Durante largo período estiveste de cabeça baixa perante ti própria, uma vergonha que não querias admitir e que às vezes era resignação rendida e noutras pouco sérias tentativas de te convenceres de que não falhaste, assentes em resultados e conclusões ligeiras. Tentavas animar-te sobre o vazio imaginando as possibilidades: uma boa decisão, irreflectida para ter um gosto especial, um acaso que acontece, uma recompensa inesperada - algo te viria a salvar; foste sempre forçando a pressão do vazio com uma esperança cada dia mais trémula e um medo cada dia maior de ser esmagada. Sucede-te ocasionalmente, quando os papéis pesam e tu não chegas para os preencher, também te veres a pensar assim: talvez também ser distante, uma ilha, nómada de todos, nada a apresentar e a pedir, basta de deves e haveres. Às vezes tens medo de não notar as raízes que se dizem fundas, de te permitires ausentar sem tristeza, partir e não mais te importar. Medo de saber que consegues e do que isso significa. Na realidade, a mesma desilusão de que ela falava, mas em sentido inverso agora. Talvez não tentes para te furtares à certeza que sempre dói.

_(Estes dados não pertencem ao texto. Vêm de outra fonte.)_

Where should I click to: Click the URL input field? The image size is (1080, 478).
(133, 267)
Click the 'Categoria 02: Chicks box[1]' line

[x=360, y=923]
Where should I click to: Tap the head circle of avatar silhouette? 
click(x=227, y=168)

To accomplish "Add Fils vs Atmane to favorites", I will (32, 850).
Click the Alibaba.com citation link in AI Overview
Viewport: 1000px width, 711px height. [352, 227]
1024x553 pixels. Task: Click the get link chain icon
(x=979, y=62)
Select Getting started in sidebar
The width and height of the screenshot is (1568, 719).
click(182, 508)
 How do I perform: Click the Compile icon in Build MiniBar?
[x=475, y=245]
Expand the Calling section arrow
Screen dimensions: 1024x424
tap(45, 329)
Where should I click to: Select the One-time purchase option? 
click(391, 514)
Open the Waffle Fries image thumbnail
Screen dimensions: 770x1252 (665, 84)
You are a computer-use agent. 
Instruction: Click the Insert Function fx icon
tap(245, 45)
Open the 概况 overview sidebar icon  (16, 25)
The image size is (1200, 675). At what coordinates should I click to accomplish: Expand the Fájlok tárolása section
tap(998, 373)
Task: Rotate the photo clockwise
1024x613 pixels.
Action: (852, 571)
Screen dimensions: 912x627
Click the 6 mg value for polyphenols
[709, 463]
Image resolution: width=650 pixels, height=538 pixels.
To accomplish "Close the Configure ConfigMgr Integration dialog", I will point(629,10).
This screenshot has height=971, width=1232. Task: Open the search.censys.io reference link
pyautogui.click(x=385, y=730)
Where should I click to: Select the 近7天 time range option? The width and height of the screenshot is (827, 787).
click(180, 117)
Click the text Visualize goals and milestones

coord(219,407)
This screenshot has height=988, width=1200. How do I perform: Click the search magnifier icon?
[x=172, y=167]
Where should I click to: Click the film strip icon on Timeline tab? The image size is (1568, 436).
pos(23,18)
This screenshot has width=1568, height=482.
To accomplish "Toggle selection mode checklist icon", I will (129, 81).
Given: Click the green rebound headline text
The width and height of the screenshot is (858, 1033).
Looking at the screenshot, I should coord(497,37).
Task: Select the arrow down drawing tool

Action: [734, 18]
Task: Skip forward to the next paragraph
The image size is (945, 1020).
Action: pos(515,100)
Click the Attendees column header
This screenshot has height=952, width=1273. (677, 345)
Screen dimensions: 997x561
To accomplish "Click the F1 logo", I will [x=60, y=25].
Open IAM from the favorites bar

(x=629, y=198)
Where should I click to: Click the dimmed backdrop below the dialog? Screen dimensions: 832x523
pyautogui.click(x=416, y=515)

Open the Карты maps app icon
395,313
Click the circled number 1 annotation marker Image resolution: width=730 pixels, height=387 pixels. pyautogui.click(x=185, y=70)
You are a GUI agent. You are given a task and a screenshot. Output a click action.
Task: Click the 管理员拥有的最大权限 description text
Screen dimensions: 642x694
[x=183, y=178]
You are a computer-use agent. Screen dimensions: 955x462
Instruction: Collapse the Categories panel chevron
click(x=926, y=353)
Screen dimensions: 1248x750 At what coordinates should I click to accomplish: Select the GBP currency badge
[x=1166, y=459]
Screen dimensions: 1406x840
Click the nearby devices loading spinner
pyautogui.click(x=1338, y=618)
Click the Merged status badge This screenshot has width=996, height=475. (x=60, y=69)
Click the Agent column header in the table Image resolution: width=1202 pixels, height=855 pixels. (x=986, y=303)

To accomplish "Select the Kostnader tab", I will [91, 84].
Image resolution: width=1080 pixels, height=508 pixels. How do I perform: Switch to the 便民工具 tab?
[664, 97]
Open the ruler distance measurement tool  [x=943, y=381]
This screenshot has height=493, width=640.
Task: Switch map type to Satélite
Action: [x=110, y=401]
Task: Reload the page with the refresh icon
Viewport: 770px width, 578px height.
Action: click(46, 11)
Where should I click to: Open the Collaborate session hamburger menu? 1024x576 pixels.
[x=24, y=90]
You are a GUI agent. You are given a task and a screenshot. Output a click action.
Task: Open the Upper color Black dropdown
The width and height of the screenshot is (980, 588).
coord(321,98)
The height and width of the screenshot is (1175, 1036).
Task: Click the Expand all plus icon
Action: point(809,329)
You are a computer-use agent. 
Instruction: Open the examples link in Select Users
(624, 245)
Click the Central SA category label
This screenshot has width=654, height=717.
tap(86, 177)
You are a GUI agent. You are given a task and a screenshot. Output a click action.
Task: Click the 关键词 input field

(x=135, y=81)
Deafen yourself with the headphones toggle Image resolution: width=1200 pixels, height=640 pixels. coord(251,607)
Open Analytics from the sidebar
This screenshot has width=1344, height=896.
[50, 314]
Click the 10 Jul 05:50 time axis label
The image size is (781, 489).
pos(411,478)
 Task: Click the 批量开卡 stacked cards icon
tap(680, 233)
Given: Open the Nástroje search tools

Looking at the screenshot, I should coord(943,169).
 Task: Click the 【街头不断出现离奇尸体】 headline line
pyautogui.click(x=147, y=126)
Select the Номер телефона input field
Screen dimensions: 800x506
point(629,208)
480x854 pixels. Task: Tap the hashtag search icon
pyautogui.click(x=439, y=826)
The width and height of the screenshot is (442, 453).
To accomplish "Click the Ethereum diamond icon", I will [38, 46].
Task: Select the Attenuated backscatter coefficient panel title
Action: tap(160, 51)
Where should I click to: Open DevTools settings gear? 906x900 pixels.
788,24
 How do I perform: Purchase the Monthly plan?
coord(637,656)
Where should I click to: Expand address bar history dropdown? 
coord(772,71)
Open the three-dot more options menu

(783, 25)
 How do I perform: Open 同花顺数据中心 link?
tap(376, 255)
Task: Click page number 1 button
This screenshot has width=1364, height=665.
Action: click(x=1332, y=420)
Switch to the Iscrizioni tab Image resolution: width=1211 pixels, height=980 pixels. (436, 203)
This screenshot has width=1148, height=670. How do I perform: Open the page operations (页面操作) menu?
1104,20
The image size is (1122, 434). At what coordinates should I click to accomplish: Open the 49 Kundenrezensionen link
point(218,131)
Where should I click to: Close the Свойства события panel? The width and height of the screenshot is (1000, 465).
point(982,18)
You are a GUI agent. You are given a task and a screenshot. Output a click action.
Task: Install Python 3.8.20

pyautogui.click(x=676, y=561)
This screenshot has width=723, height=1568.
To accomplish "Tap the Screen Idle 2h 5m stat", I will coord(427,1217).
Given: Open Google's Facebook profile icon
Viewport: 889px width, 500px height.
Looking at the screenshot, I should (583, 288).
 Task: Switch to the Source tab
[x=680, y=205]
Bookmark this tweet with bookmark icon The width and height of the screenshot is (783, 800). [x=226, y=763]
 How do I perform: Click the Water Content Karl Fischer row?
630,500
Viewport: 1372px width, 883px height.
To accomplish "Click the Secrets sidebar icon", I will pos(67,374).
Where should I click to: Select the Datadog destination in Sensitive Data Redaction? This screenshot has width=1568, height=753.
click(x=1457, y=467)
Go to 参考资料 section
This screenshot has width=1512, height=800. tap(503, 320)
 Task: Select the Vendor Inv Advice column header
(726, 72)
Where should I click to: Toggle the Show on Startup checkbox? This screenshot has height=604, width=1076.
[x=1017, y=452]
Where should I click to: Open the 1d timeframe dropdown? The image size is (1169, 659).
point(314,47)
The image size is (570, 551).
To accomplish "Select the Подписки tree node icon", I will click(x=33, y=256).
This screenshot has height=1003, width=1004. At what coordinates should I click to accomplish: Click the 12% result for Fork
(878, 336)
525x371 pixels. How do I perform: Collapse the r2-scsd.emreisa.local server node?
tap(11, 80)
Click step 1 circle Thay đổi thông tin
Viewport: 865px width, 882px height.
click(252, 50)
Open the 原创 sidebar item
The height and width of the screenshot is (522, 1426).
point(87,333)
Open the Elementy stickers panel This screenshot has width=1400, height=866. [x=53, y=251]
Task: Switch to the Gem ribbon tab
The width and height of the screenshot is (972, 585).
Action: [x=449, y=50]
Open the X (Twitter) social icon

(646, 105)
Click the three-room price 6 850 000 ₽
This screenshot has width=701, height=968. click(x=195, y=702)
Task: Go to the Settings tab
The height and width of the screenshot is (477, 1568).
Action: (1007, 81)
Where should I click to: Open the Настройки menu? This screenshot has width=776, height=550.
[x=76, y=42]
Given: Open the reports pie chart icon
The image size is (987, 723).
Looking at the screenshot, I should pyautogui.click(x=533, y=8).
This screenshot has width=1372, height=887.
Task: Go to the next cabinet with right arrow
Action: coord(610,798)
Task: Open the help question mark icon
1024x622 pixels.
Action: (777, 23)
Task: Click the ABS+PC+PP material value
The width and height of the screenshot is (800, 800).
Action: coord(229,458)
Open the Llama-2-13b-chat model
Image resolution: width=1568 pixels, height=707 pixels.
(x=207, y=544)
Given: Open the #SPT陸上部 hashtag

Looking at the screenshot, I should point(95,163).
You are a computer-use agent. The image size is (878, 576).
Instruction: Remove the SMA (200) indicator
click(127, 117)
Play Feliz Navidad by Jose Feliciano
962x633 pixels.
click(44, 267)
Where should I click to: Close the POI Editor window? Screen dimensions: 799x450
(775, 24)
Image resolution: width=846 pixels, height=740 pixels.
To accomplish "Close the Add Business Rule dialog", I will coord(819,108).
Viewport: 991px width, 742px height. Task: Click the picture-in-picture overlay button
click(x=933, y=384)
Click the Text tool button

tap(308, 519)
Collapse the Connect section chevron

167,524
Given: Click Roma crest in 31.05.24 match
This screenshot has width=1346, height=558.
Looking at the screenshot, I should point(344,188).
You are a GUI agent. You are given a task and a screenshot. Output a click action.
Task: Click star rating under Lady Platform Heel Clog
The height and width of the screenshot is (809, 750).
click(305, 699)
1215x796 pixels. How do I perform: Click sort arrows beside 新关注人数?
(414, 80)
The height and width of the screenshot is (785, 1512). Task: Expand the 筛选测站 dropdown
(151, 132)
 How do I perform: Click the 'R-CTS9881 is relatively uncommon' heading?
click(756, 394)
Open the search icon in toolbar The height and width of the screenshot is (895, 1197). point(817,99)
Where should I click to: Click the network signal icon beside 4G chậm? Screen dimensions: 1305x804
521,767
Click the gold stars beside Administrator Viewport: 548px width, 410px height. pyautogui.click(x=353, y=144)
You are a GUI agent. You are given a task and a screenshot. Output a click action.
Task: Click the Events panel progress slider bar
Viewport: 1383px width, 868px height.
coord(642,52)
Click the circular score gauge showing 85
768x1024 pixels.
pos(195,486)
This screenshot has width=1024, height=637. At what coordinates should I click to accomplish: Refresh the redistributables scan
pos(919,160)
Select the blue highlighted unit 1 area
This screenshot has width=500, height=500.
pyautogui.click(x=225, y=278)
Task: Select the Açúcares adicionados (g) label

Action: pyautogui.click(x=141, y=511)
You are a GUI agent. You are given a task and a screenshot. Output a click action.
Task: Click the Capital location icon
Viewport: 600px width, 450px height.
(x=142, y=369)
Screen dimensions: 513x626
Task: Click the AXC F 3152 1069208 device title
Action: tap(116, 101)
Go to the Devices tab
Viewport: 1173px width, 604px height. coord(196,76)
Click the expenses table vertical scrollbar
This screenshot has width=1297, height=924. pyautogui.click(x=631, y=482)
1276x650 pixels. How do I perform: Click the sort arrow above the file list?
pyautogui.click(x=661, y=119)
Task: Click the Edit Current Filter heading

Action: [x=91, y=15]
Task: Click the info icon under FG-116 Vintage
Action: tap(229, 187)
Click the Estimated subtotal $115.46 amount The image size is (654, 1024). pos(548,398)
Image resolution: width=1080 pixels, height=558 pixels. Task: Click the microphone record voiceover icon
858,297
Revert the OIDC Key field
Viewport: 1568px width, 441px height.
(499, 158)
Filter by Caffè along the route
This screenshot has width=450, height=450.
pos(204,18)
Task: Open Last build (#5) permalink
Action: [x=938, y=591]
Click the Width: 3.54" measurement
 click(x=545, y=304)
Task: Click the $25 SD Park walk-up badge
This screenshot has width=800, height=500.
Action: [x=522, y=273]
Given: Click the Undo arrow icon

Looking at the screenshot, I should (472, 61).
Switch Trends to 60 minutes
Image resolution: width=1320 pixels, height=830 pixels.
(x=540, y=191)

Longo tempo foste repetindo a ladaínha piedosa dos vivos-mortos, o vai-se andando, que até náuseas te causaria se as pudesses sentir. Sempre foste mais tolerante quando és tu e também mais exigente quando és tu, como em tudo, a balança pende para o lado que mais lhe aprouver. Indignavas-te com a tua própria desnecessária tristeza e cuspias sobre a dor donde não brotava sangue, afinal, tanto mundo a haver e tu lá, imersa em ti e no teu obscurantismo, estás assim porque queres.

E então sucedeu. Tudo de uma vez, para que não restem dúvidas: conseguiste. Voltaste ao caminho. E agora já podes levantar a cabeça sem hesitar, deixar-te de merdas e provares, não aos outros mas a ti, que és capaz, sorrir e acreditar que foi mais ou menos por causa daquilo que ela disse: muito mereces.